• _Exercise description_:
Below is a listing to write out in full, exactly as given, without its pictures.
====================
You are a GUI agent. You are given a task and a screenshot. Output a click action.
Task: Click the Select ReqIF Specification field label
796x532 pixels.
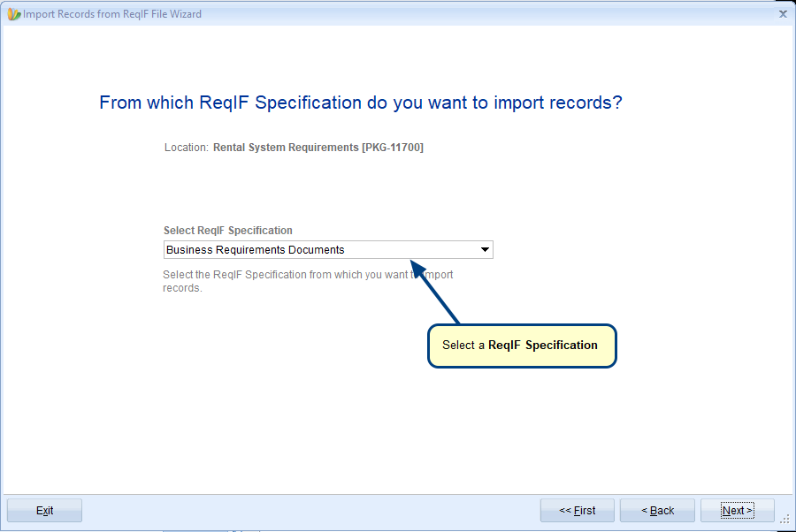(x=228, y=231)
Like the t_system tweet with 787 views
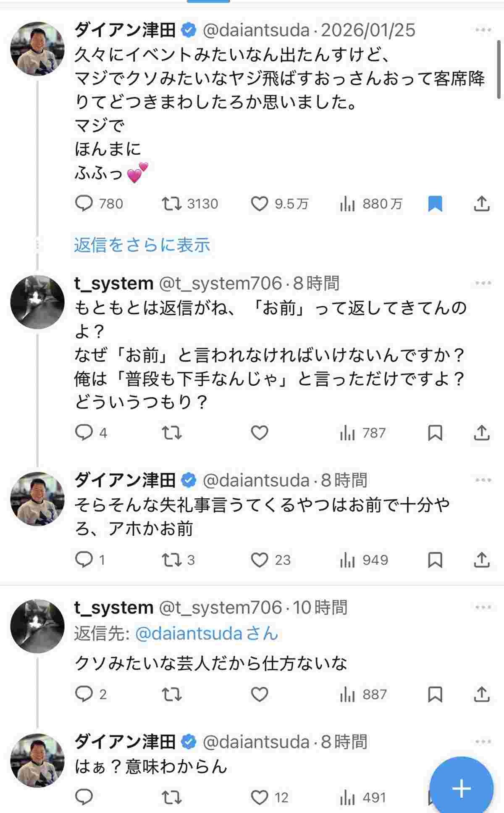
====================
• _Output for this task_:
You are a GUI agent. You are given a task and a screenshot. Output a click action.
Task: Click the Select ReqIF Specification field label
796x532 pixels.
(x=228, y=231)
Like the t_system tweet with 787 views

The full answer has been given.